MICHAEL BORDERS | PAUL ESSENFIELD | MAR ANNE MCCARTHY
ANN HODGDON CYR | BALAM SOTO
Annex Gallery | May 14 – June 06, 2021
Michael Borders is a muralist, illustrator, painter of formal portraits and the producer of a long line of original ideas for institutions and individuals. His images have been seen on buildings, small and large, indoors and out, on albums and compact disks,in book illustrations, coloring books and posters, living rooms, night clubs, cafeterias, elementary schools, universities and churches. He has lectured at Fisk University, Trinity College and the University of Hartford among others.
A lifelong resident of Connecticut, Michael Borders is happily married, has two children and lives in Bloomfield, Connecticut. He has been a member of the Unitarian Society of Hartford since childhood.
Paul Essenfeld is a photographer who only later in life began to treat photography as art. Since 1964 he has employed photography for advertising and journalism and published a regional magazine for five years. Now he calls himself “an opportunity picture taker.”
“I very rarely set up a picture, although I do sometimes. Usually I just see something that want to capture and share.”
In his very first competition exhibit at Hygienic Art in New London, Connecticut November 2018 he won First Prize in an annual event called “The F Stops Here” and the photo was purchased on opening night. His photos have been exhibited and sold at Spectrum Gallery in Centerbrook, CT.
Paul works with color as well as black and white and considers himself a “street photographer” although not every image was shot in the street. His images have been reproduced in magazines and newspapers over the years.
I am a New Haven artist. I was educated at University of Hartford, where I received a degree in painting, and also two minors in print-making and art history.
I pursue formalism with pencil and silverpoint drawings, and oil paintings usually on linen.
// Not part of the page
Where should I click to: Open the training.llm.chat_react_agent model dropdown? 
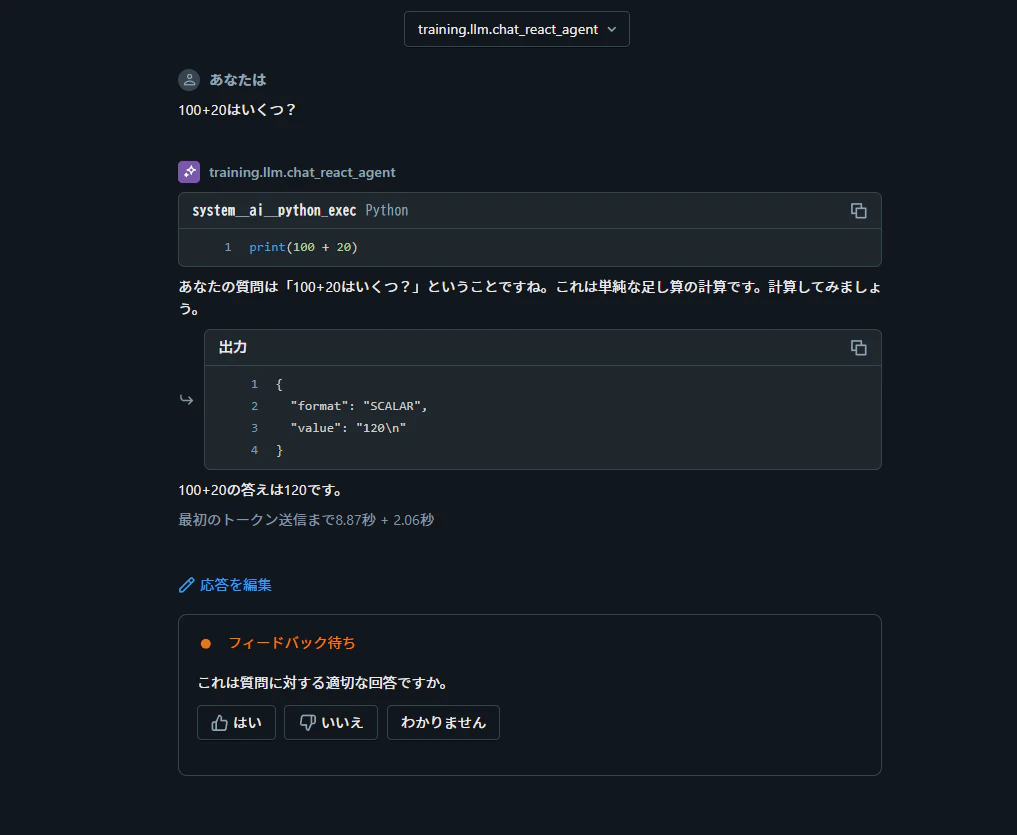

My subjects range in portraiture, still life, interiors, and landscapes. The works revolve around sensitivity to detail and forms, but I am also inspired by more abstract concepts of art history and philosophy. I often choose my compositions with an observation, a thought, or an illustration emerging from a personal narrative. This does not lead to an obvious interpretation; rather it lends the work uniqueness and a mystery.
I also have a degree in computer science.
“There must be something in the man who makes the photograph which has something to say to the mind or heart....” Imogen Cunningham I have been greatly influenced by Imogen Cunningham, especially her images of fragments of the body and her use of light and shadow. The face and the body say something to my mind and heart representing for me the human condition. To me the face reveals or hides the inner person, the body strips everything down to basics, the surface of the flesh, the forms created by the muscles and bones. I see these basic forms as a metaphor for human survival and I work with dark and light, gritty textures and fragmented body imagery, to paint the raw tenor or my images. The camera is my paint brush, with the finished canvas lurking in the dark room. I have also been influenced by the painters of the Renaissance and by the great sculptors of history. They fill me with their beauty. For instance, Rodin said something which I experience often when starting a photographic work: “Sometimes, looking at a model you think you have nothing. Than all at once a little of nature reveals itself, a strip of flesh appears and then this shred of truth conveys the whole truth and enables you to arise a single bound to the absolute principle of things.”
An award-winning, new media artist, Balam has exhibited in fine art venues worldwide. Venues include the New Zealand Art Festival; Brooklyn Academy of Music; Creative Tech Week in NY; the AluCine Latin Media Festival in Toronto, Canada; World Maker Faire at the New York Hall of Science Museum in Queens, NY; El Museo del Barrio in Manhattan, NY; Gallery of Oi Futuro in Brazil; Queens Museum of Art in Queens, NY; Everhart Museum of Natural History, Science & Art in Scranton, PA; the Centre Cultural in Brussels, Belgium; the National Library of Cameroon in West Africa; and the Art and Technology Corridor at the Three Rivers Arts Festival in Pittsburgh, PA among numerous others.
Balam has received six Editor’s Choice awards and one Best in Class award from the World Maker Faire held at the New York Hall of Science Museum in 2010 – 2016. In 2016, Balam was Officially Recognized by the Hartford City Council (CT) for the positive impact his work has had on the region. In 2009, he was awarded the Latino de Oro [Golden Latino] Award for Arts & Culture in Connecticut; he has also received Official Citations from the Mayor of the City of Hartford, CT and the Governors of Rhode Island and Massachusetts. In April 2008, Balam was honored with a Diploma of Recognition as a “Maestro,” a Master of Visual Arts, by the National Congress of Guatemala for “being a valuable and outstanding artist with international success.”